Philadelphia unions are also at odds with school official, with FOX 29 describing the teachers’ union as “livid.” The school district has at least 84 schools that will operate virtually for the time being due to positive coronavirus tests. Despite this, Superintendent Dr. William Hite said “I want to make that clear, these are COVID-related staff absences.” About 140 schools remain open in the district.

Union president Jerry Jordan said, “It is disgraceful that the week began in the way it did — the district is wasting precious time and leaving communities scrambling. The District asks for ‘flexibility and understanding.’ That can only go so far.”

Connecticut’s largest teachers’ union, the Connecticut Education Association (CEA), is also calling for a return to harmful remote learning.

In an email sent to its members, the CEA confirmed that most local presidents prefer “fully remote” learning, calling the omicron and testing situation “a perfect storm,” according to WWLP.

In a call for a “nine-point plan to keep schools safe,” CEA President Kate Dias said that “Sixty percent of our members report that they don’t have access to N95 or KN95 masks, and more than 70 percent have reported not having access to testing. … It doesn’t feel safe, it doesn’t feel cared for, it doesn’t feel responsible.”
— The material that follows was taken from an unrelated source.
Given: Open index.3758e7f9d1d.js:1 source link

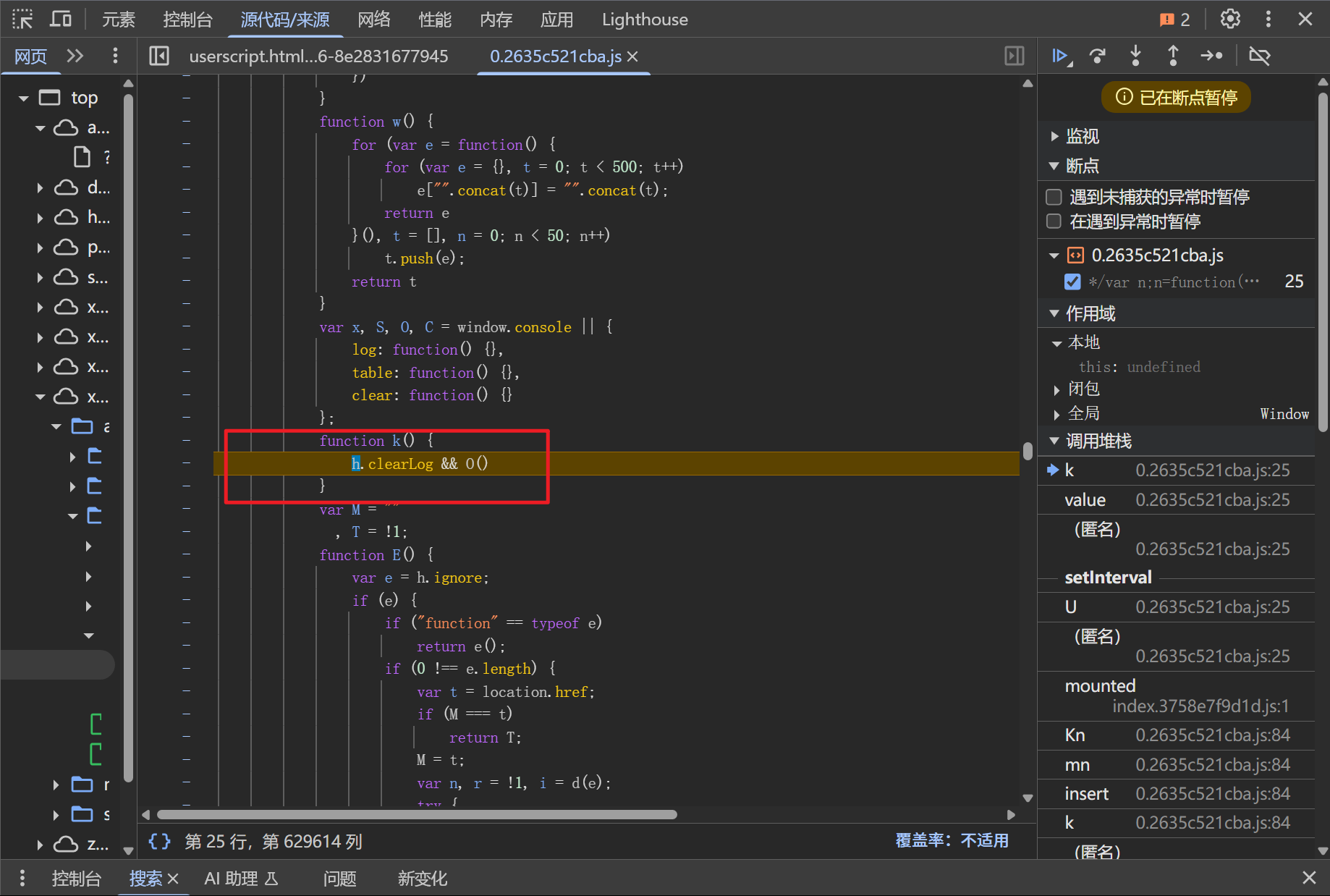Looking at the screenshot, I should (x=1200, y=706).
But Dias went on to describe her and her colleagues as “doers,” while the nine-point plan calls for “stringent new protocols”:

More aggressive testing protocols and assessment of symptoms to closely monitor students and teachers before they enter schools;

access to COVID-19 vaccination and free testing at all schools, including weekly pool testing; N95 masks and in-home test kits for students and staff, as well as a requirement that N95 masks be worn by all in school buildings, regardless of vaccination status; continued social distancing and improved ventilation; a prohibition on large group gatherings, combined classes, and dual teaching; and a prohibition on requirements that staff use sick time for quarantines.

A New York City union also wants to return to remote learning, despite new Mayor Eric Adams (D) committing to in-person school, according to PIX11.
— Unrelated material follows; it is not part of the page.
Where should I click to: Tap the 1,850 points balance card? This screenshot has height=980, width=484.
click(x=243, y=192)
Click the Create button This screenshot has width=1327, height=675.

A city Department of Education spokesperson said, however, that “all of the data shows that the safest place for children is inside a school and we’re working with our school leaders to ensure they are fully prepared to welcome back students and staff safely in-person on Monday.”

While some officials like Lightfoot, Baker, and Adams appear committed to keeping schools open, other officials are laying the groundwork for school closures and draconian policies that have proven detrimental to children, like masking.

Washington, DC, Mayor Muriel Bowser (D) announced on Twitter that while they are “working together to keep classrooms open,” students and families can “expect … situational virtual learning throughout the semester, especially in the coming weeks.”

Many decried the decision as not being in the interest of children, but rather teachers’ unions. Rep. Chip Roy (R-TX), on the other hand, called for the U.S. Congress to retake control of D.C.’s governance, saying, “You are destroying children. Under the Constitution – you answer to Congress. It’s time for Congress to take over DC – open schools, open restaurants & businesses, clean up jails, enforce the laws, & end the crazy.”

New Jersey Gov. Phil Murphy (D) is seeking to extend the statewide mask mandate for school children.

Murphy lifted the Garden State’s general mask mandate in May but maintained it for schools, daycare centers, and some other settings.

“With the exponential surge in our numbers, it would be the height of irresponsibility to lift these basic public health requirements at this time,” Murphy said. “I will not let that happen.”

Outgoing state Senate President Stephen Sweeney (D), however, would not make a determination on the mandate, telling NJ Advance Media, “We’re gonna have to learn how to live with this. Because it’s another year.”

Education advocacy organization Free to Learn tweeted of the school closings that “it’s anti-science and punishes student who have already suffered devastating learning loss over the last nearly two years.”

As Breitbart News reported, more than 3,200 schools announced closures or condemnation to remote learning. The number has since increased to over 3,700 schools.